Qu’il tombe bien ce vote/sondage organisé par la direction de l’usine Smart à Hambach (Moselle) !
Chaque jour, ou presque, un représentant du patronat, un ministre, un dirigeant politique, pas forcément de droite, vient nous expliquer que nous ne travaillons pas assez, que notre travail coûte trop cher, qu’il faut faire des sacrifices...
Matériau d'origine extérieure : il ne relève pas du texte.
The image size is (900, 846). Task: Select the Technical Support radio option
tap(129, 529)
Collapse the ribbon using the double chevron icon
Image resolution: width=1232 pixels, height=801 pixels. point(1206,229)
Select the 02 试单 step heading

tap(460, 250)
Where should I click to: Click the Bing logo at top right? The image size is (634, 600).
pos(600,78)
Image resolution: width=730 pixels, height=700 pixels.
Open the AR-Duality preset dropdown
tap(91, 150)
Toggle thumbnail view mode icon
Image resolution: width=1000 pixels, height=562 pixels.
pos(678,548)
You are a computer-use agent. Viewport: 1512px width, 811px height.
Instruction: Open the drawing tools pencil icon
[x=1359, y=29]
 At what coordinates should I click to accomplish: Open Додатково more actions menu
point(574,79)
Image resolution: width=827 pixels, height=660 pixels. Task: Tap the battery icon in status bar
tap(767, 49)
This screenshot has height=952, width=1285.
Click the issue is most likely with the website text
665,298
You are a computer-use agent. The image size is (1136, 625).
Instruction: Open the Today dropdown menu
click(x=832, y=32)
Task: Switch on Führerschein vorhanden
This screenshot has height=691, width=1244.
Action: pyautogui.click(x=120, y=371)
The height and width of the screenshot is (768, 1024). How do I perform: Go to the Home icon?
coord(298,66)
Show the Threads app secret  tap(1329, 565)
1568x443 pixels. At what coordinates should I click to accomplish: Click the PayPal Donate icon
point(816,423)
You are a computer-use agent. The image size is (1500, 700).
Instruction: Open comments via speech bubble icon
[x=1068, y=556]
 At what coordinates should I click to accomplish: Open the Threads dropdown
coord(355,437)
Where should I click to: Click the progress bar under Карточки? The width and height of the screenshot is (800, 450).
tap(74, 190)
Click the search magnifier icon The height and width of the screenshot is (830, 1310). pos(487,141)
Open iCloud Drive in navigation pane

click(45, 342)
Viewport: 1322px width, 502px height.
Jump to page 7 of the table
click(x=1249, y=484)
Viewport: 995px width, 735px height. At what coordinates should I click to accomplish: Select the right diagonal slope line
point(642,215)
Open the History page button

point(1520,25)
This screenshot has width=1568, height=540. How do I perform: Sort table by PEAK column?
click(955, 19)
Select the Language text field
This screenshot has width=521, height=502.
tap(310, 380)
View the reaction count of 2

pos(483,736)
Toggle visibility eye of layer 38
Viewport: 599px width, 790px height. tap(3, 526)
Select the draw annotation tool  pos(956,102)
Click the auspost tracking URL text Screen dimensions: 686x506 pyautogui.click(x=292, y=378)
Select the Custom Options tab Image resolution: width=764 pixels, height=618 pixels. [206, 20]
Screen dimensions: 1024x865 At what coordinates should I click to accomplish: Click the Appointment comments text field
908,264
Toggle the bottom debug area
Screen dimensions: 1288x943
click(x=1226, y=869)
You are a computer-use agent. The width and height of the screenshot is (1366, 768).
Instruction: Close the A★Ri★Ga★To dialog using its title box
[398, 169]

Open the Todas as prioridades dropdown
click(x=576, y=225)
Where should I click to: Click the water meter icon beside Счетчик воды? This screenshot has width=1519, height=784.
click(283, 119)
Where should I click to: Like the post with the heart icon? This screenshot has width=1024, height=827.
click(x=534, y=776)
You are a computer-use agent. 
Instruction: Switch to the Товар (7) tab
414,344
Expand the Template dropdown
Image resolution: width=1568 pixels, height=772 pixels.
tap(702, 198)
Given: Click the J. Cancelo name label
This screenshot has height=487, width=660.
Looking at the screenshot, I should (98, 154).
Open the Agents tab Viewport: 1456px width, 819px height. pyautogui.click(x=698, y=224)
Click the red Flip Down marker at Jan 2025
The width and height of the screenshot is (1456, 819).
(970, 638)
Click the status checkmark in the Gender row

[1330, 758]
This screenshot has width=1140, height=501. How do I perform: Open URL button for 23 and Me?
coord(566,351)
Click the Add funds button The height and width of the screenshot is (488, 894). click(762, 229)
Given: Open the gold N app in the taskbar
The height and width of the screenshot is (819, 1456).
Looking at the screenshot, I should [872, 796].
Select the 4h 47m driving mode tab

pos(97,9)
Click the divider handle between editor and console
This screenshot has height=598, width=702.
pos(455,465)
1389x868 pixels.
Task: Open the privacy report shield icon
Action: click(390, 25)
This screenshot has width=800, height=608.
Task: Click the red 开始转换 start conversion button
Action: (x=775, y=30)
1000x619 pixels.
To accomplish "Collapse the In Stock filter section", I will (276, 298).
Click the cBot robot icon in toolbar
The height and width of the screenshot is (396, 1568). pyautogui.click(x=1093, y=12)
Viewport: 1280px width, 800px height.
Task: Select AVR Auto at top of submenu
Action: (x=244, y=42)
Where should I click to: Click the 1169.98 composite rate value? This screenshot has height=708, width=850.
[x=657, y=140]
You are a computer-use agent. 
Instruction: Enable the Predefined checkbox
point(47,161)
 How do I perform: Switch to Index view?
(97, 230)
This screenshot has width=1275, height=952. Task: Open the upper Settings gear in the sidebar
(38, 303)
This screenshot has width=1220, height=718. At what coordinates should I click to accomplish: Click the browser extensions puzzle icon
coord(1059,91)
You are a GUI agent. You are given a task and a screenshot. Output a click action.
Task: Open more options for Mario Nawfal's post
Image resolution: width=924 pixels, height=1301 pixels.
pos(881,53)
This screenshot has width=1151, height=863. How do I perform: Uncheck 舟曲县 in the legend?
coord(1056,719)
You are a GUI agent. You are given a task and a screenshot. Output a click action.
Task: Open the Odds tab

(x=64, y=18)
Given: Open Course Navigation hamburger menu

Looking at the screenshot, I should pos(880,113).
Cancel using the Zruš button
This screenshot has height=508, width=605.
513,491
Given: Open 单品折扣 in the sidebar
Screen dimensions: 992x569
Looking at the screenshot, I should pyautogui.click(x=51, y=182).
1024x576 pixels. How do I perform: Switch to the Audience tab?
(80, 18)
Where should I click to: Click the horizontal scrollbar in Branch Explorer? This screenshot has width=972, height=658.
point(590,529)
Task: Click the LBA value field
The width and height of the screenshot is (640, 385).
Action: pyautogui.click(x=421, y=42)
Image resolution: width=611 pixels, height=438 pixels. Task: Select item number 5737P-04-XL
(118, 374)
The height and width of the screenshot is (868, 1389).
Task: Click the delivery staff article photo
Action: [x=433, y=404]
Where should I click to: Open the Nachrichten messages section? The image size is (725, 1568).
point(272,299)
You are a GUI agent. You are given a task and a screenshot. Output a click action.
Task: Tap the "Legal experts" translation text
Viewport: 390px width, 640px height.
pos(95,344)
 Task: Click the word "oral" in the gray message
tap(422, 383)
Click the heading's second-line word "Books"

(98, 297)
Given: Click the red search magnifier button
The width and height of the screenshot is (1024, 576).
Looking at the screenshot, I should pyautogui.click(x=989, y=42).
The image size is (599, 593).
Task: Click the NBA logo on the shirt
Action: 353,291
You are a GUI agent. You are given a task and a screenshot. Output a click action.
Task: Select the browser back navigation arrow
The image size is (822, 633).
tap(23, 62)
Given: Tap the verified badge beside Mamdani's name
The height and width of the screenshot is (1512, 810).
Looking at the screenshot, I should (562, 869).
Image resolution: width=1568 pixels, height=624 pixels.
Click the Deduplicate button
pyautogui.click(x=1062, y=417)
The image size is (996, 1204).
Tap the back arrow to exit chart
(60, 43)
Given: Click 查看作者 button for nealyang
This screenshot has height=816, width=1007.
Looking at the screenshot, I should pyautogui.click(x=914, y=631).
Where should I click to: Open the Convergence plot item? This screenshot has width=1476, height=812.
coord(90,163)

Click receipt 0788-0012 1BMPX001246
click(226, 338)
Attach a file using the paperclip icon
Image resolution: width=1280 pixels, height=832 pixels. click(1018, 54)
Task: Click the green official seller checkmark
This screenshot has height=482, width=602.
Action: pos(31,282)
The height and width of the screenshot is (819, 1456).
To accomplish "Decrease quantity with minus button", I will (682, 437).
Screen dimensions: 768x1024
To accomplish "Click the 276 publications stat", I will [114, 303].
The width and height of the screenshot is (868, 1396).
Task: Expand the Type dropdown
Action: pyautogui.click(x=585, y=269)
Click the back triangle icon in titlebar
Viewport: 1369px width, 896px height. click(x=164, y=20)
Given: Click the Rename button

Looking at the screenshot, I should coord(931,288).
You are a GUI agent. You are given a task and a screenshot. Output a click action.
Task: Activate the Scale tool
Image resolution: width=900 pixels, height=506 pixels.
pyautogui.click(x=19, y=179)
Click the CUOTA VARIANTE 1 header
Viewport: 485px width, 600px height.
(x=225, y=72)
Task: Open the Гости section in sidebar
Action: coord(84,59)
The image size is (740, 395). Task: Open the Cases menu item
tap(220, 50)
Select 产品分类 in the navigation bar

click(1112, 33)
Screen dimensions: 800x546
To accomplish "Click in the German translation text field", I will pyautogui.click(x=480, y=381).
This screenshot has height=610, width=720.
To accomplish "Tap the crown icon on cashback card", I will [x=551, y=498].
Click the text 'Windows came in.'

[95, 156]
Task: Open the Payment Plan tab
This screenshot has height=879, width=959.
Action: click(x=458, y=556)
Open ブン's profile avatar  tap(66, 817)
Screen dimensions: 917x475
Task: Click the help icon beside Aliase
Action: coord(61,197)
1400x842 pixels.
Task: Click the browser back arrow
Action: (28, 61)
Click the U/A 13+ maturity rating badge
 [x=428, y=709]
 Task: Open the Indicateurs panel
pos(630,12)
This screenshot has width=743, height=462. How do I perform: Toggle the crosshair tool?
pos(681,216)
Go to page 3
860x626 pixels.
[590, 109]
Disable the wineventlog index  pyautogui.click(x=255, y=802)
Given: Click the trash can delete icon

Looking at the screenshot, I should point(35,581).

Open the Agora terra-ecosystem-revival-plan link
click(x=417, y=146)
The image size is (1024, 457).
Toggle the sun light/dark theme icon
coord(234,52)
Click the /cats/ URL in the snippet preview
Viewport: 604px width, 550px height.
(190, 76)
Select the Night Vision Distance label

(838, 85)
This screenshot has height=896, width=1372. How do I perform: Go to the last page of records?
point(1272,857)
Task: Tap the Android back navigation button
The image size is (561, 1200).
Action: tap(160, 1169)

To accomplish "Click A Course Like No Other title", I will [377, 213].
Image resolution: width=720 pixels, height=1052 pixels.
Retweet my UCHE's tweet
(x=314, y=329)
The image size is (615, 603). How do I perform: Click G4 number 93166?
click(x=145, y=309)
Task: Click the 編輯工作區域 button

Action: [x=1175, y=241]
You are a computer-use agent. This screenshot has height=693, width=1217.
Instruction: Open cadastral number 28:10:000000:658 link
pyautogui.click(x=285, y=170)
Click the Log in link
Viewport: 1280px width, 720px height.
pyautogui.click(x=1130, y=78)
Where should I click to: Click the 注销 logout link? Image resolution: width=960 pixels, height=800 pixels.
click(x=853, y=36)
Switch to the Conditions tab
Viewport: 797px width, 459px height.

Mais les leçons sont bien plus complexes. En effet, si 56 % de l’ensemble des salariéEs de Smart se sont prononcés pour une augmentation du temps de travail non complètement compensée en salaire, ceux/celles de la production ont repoussé l’accord proposé avec 61 % de voix. Cela malgré les menaces sur l’emploi et le chantage à la fermeture déroulés pendant plusieurs jours par la direction et une grande partie de la maîtrise. De plus, la décision de mettre en place un accord d’entreprise assis sur de tels reculs sociaux se heurterait à l’obstacle des conditions de validité d’un tel accord : 30 % de voix nécessaires pour les syndicats signataires et 50 % pour les organisations qui voudront faire valoir leur droit d’opposition.
Un saut qualitatif
C’est pourquoi l’enjeu des prochaines attaques contre un droit fixé en grande partie dans le Code du travail est donc double. D’une part, limiter les possibilités de blocage par les institutions représentatives du personnel et/ou les syndicats, avec des incitations pour les syndicats à « choisir leur camp ». Un objectif déjà en partie rempli par les lois Macron et Rebsamen. D’autre part, fixer de nouvelles règles économiques permettant d’asseoir juridiquement les reculs en matière de salaires, temps de travail, contrat de travail. Dans le contexte social et politique actuel, ces règles recevraient l’approbation d’une majorité de salariéEs, les réfractaires se retrouvant licenciés dans les plus mauvaises conditions.
Le recul du rôle et des pouvoirs de l’État et du législatif est défendu depuis des décennies par des courants allant de la « Nouvelle société » de Chaban-Delmas à la « Deuxième gauche » de Rocard-Julliard-Maire. Des lois Auroux, avec la création de groupes de discussion concurrents, de fait, des délégués du personnel, la négociation annuelle obligatoire « encadrant » le temps des revendications salariales, l’ouverture de la possibilité de dérogations aux conventions collectives, aux lois Aubry renforçant les possibilités de dérogations ouvertes par la loi De Robien de 1996. Ces même lois Aubry qui ont mis le plus gravement en cause les dispositions sur le temps de travail, avec l’annualisation du temps de travail et la création du forfait-jour pour les cadres...
Depuis, les différents gouvernements se sont évertués à élargir le champ des possibilités économiques, passant des prétendues difficultés de l’instant à l’anticipation de difficultés aux échéances les plus floues. Sur fond de chômage grandissant, au fil des reculs idéologiques, des échecs des mobilisations, notamment autour des questions d’emplois et de fermetures de sites, et de la dégradation du rapport de forces, la capacité et la volonté de riposte des travailleurs s’est détériorée.
L’insistance des médias à rappeler que la CGT signe 85 % des accords d’entreprise (plus de 95 % pour les autres confédérations) illustre aussi l’acharnement idéologique. Au fil du temps, les coups de canif à la hiérarchie des normes se sont multipliés.
Une riposte à construire
Le bilan des luttes déterminées de Continental, Goodyear ou PSA, la démonstration des capacités des travailleurs à prendre en main leurs affaires chez Fralib ou Pilpa ne suffisent pas à fournir les base d’une mobilisation à la hauteur des attaques. Contre la collaboration ouverte de la CFDT et de ses partenaires syndicaux, il faut plus que des postures radicales imposées par la proximité d’un congrès... Posture du côté de la direction de la CGT sur la réduction du temps de travail à 32 heures, ambiguïtés sur la loi Rebsamen au prétexte de la mise en place d’une représentation minimaliste dans les PME, absence de refus clair du « dialogue social ». Posture aussi chez Solidaires mélangeant recentrage et unitarisme frileux.
Au-delà de la journée de mobilisation du 8 octobre, il est urgent de démarrer une grande campagne d’information, d’explications autour des menaces que font peser les projets Medef-gouvernement. Dès maintenant, il s’agit aussi de planter dans le calendrier des échéances de mobilisations mettant en mouvement syndicats, partis, associations, et impliquant le développement de grèves bloquant l’activité économique : pour la défense et l’amélioration d’un droit du travail qui protège les salariéEs, aide à lutter contre les licenciements, pour la réduction du temps de travail, pour les salaires, la protection sociale... Pour un renversement du pouvoir patronal sur notre vie et notre travail.